Starting at the line that holds "Given: Tick checkbox for article KM2401-0001" and stopping at the line that holds "The image size is (1316, 921).", restate the records below word for word, with both of those lines included.

RECORDS SHOWN:
___

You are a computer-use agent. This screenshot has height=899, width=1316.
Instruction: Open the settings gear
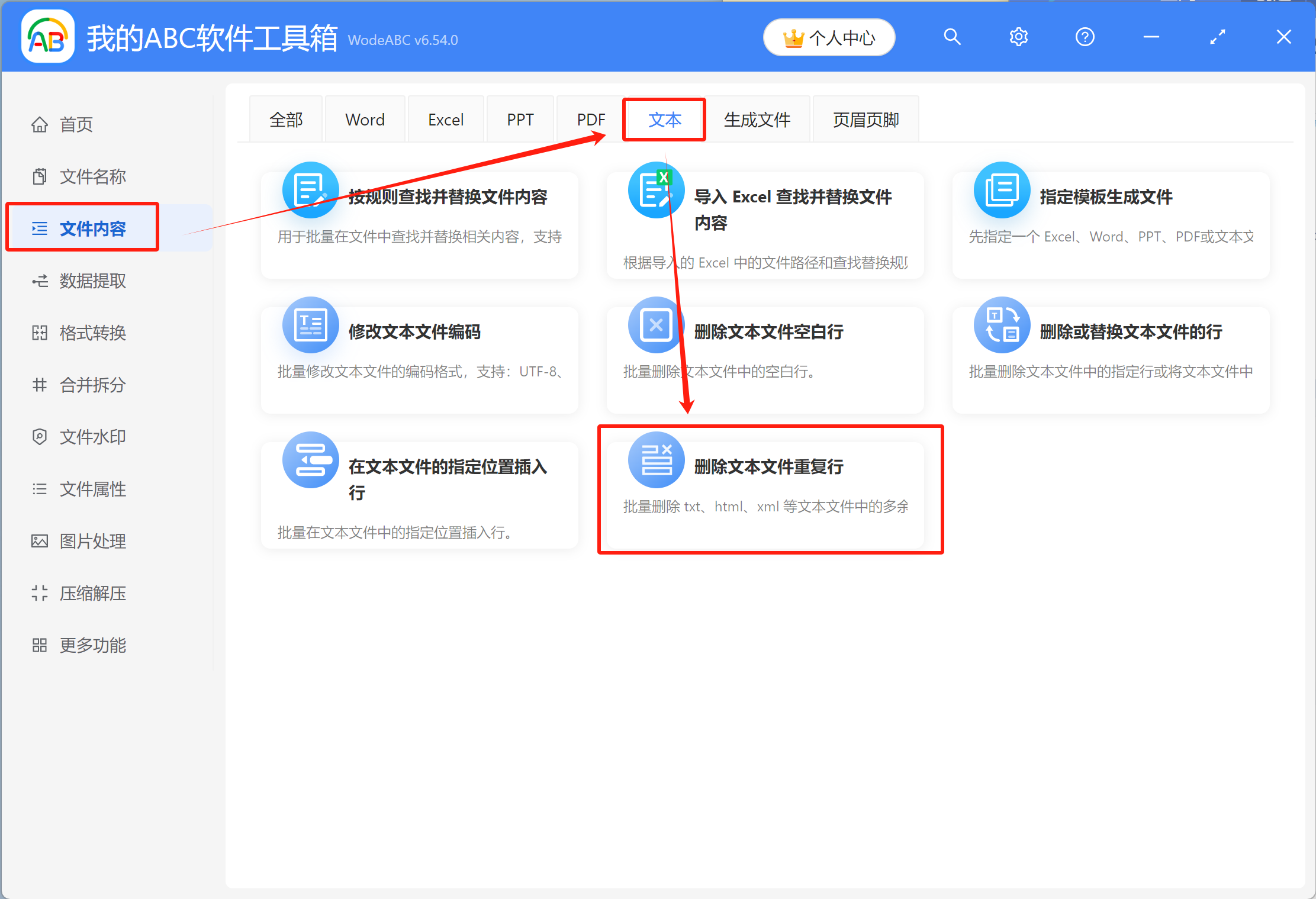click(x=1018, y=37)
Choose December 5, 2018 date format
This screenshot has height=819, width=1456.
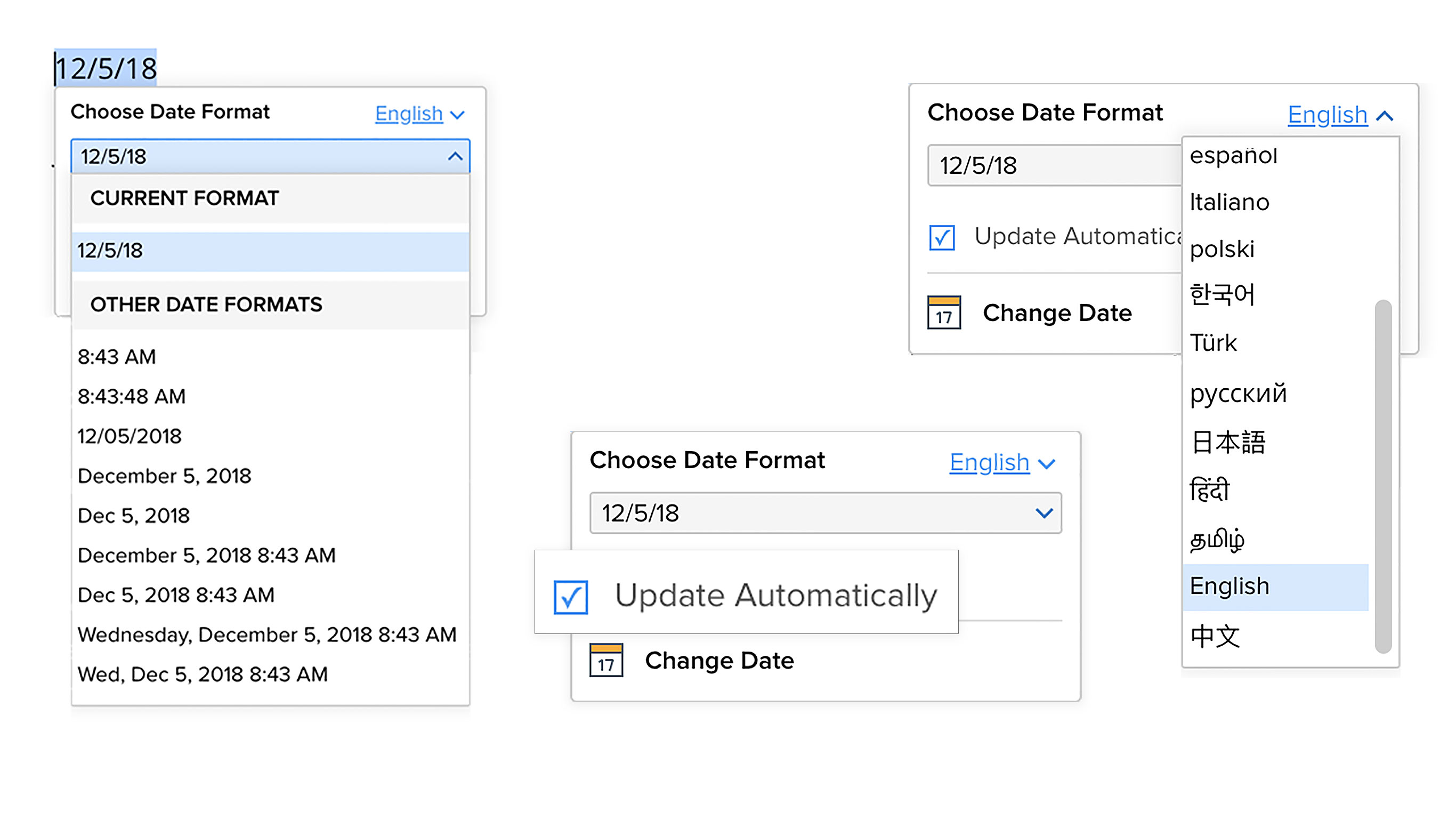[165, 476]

___

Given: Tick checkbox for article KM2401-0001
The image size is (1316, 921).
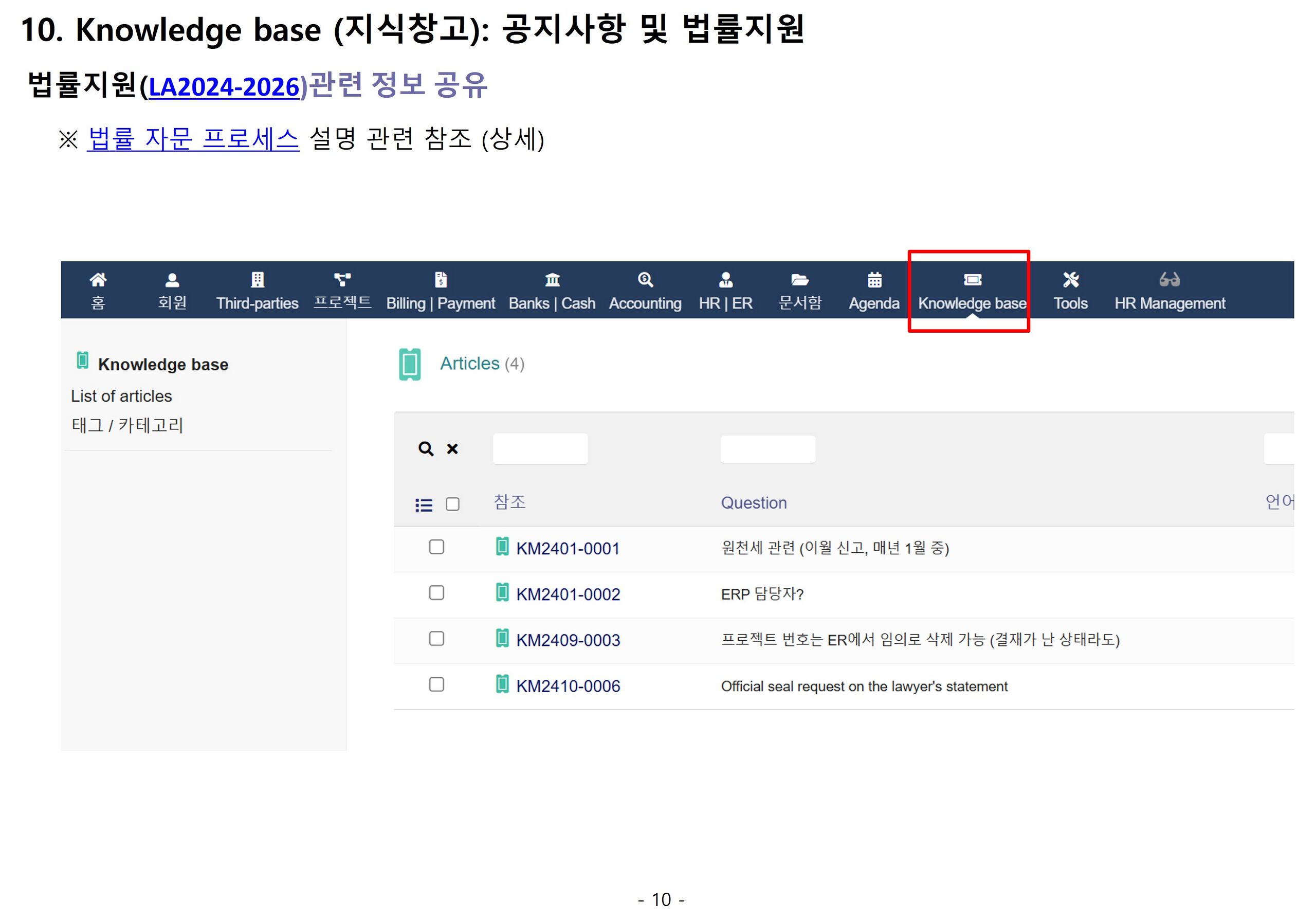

___

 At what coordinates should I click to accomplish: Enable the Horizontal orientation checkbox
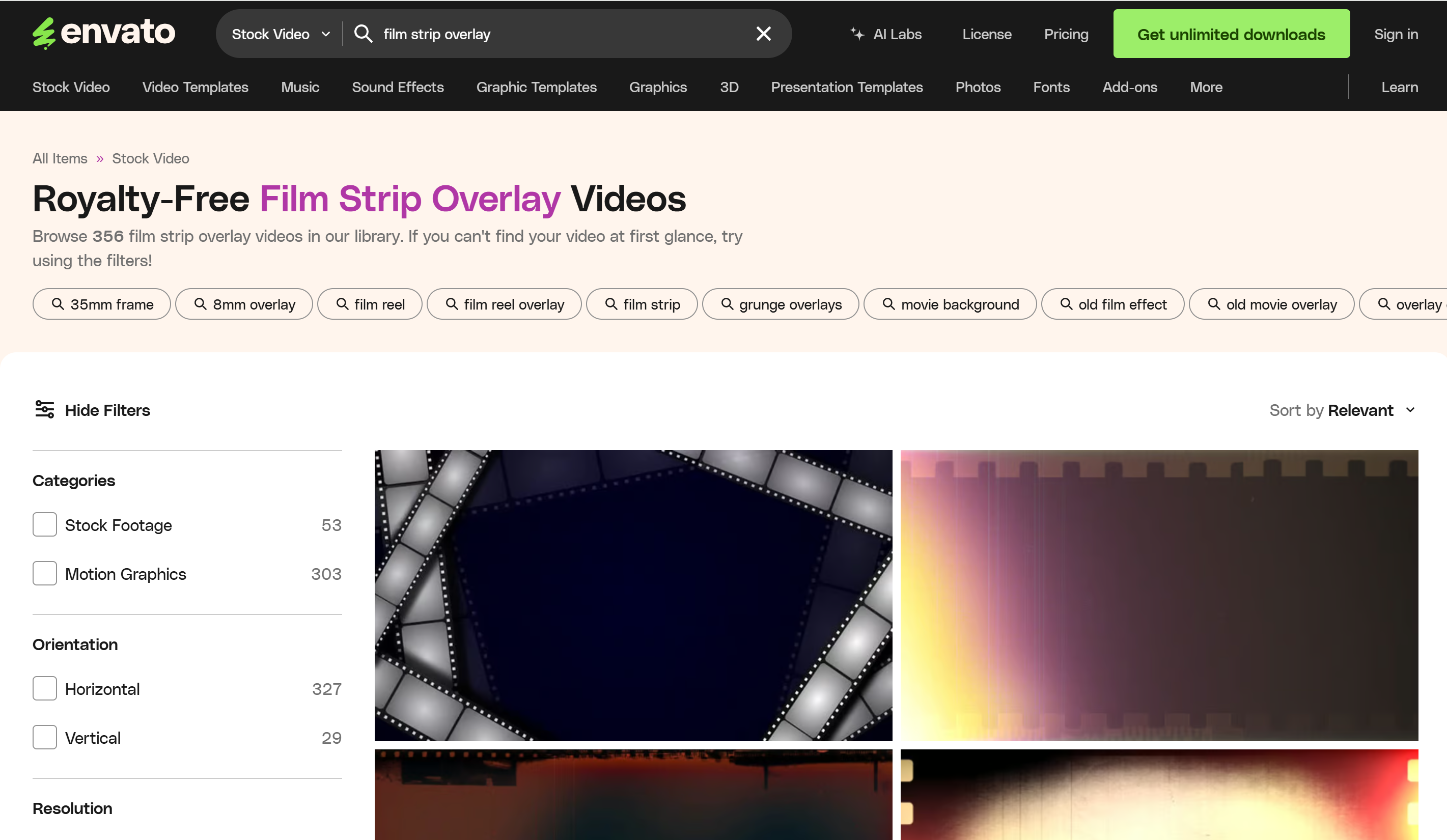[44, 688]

___

EXERCISE RESULT:
Given: Tick checkbox for article KM2401-0001
The image size is (1316, 921).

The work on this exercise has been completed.